Your answer should contain every line of the records, transcribed word for word.

*** DATASET ENTRIES Section Begins ***

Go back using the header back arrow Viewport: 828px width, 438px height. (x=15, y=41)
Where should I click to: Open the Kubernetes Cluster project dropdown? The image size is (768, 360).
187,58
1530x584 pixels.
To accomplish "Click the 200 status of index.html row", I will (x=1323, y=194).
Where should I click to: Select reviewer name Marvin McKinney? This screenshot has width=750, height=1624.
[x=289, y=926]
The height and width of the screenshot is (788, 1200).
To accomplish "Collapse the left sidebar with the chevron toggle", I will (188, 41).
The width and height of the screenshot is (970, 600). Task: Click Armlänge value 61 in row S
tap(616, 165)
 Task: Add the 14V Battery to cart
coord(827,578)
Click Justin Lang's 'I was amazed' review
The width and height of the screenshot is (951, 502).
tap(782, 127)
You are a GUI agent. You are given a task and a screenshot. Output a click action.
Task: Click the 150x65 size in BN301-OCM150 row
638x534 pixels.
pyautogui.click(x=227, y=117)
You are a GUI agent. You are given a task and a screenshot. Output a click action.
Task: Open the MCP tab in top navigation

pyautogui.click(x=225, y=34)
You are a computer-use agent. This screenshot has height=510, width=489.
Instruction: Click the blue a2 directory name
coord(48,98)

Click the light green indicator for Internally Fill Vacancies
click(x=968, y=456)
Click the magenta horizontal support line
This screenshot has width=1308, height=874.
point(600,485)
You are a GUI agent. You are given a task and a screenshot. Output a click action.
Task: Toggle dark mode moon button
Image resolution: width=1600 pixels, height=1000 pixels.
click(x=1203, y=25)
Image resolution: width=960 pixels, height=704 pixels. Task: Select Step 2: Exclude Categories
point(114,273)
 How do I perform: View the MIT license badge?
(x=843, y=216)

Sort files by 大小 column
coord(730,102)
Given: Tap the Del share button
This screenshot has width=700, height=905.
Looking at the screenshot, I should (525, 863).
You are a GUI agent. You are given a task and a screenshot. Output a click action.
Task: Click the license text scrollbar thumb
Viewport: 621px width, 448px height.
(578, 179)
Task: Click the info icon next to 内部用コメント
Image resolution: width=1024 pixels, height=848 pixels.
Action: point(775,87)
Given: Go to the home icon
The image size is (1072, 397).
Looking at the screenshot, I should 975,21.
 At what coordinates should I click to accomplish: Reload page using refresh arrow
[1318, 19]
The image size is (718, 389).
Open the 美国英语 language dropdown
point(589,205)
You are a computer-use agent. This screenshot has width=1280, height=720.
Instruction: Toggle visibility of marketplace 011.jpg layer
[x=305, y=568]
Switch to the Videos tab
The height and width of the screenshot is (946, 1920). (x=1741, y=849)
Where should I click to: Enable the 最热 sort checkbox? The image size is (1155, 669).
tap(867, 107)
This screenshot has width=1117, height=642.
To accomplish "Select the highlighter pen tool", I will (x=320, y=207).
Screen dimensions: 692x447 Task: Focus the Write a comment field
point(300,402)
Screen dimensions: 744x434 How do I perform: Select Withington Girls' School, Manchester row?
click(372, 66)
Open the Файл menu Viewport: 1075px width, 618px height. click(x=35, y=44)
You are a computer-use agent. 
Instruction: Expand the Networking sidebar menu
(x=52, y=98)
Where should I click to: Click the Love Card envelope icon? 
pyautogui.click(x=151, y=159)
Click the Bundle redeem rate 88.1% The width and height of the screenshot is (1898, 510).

*** DATASET ENTRIES Section Ends ***

— SOLUTION —
Go back using the header back arrow Viewport: 828px width, 438px height. (x=15, y=41)
Where should I click to: Open the Kubernetes Cluster project dropdown? The image size is (768, 360).
187,58
1530x584 pixels.
To accomplish "Click the 200 status of index.html row", I will (x=1323, y=194).
Where should I click to: Select reviewer name Marvin McKinney? This screenshot has width=750, height=1624.
[x=289, y=926]
The height and width of the screenshot is (788, 1200).
To accomplish "Collapse the left sidebar with the chevron toggle", I will (188, 41).
The width and height of the screenshot is (970, 600). Task: Click Armlänge value 61 in row S
tap(616, 165)
 Task: Add the 14V Battery to cart
coord(827,578)
Click Justin Lang's 'I was amazed' review
The width and height of the screenshot is (951, 502).
tap(782, 127)
You are a GUI agent. You are given a task and a screenshot. Output a click action.
Task: Click the 150x65 size in BN301-OCM150 row
638x534 pixels.
pyautogui.click(x=227, y=117)
You are a GUI agent. You are given a task and a screenshot. Output a click action.
Task: Open the MCP tab in top navigation

pyautogui.click(x=225, y=34)
You are a computer-use agent. This screenshot has height=510, width=489.
Instruction: Click the blue a2 directory name
coord(48,98)

Click the light green indicator for Internally Fill Vacancies
click(x=968, y=456)
Click the magenta horizontal support line
This screenshot has width=1308, height=874.
point(600,485)
You are a GUI agent. You are given a task and a screenshot. Output a click action.
Task: Toggle dark mode moon button
Image resolution: width=1600 pixels, height=1000 pixels.
click(x=1203, y=25)
Image resolution: width=960 pixels, height=704 pixels. Task: Select Step 2: Exclude Categories
point(114,273)
 How do I perform: View the MIT license badge?
(x=843, y=216)

Sort files by 大小 column
coord(730,102)
Given: Tap the Del share button
This screenshot has width=700, height=905.
Looking at the screenshot, I should (525, 863).
You are a GUI agent. You are given a task and a screenshot. Output a click action.
Task: Click the license text scrollbar thumb
Viewport: 621px width, 448px height.
(578, 179)
Task: Click the info icon next to 内部用コメント
Image resolution: width=1024 pixels, height=848 pixels.
Action: point(775,87)
Given: Go to the home icon
The image size is (1072, 397).
Looking at the screenshot, I should 975,21.
 At what coordinates should I click to accomplish: Reload page using refresh arrow
[1318, 19]
The image size is (718, 389).
Open the 美国英语 language dropdown
point(589,205)
You are a computer-use agent. This screenshot has width=1280, height=720.
Instruction: Toggle visibility of marketplace 011.jpg layer
[x=305, y=568]
Switch to the Videos tab
The height and width of the screenshot is (946, 1920). (x=1741, y=849)
Where should I click to: Enable the 最热 sort checkbox? The image size is (1155, 669).
tap(867, 107)
This screenshot has width=1117, height=642.
To accomplish "Select the highlighter pen tool", I will (x=320, y=207).
Screen dimensions: 692x447 Task: Focus the Write a comment field
point(300,402)
Screen dimensions: 744x434 How do I perform: Select Withington Girls' School, Manchester row?
click(372, 66)
Open the Файл menu Viewport: 1075px width, 618px height. click(x=35, y=44)
You are a computer-use agent. 
Instruction: Expand the Networking sidebar menu
(x=52, y=98)
Where should I click to: Click the Love Card envelope icon? 
pyautogui.click(x=151, y=159)
Click the Bundle redeem rate 88.1% The width and height of the screenshot is (1898, 510).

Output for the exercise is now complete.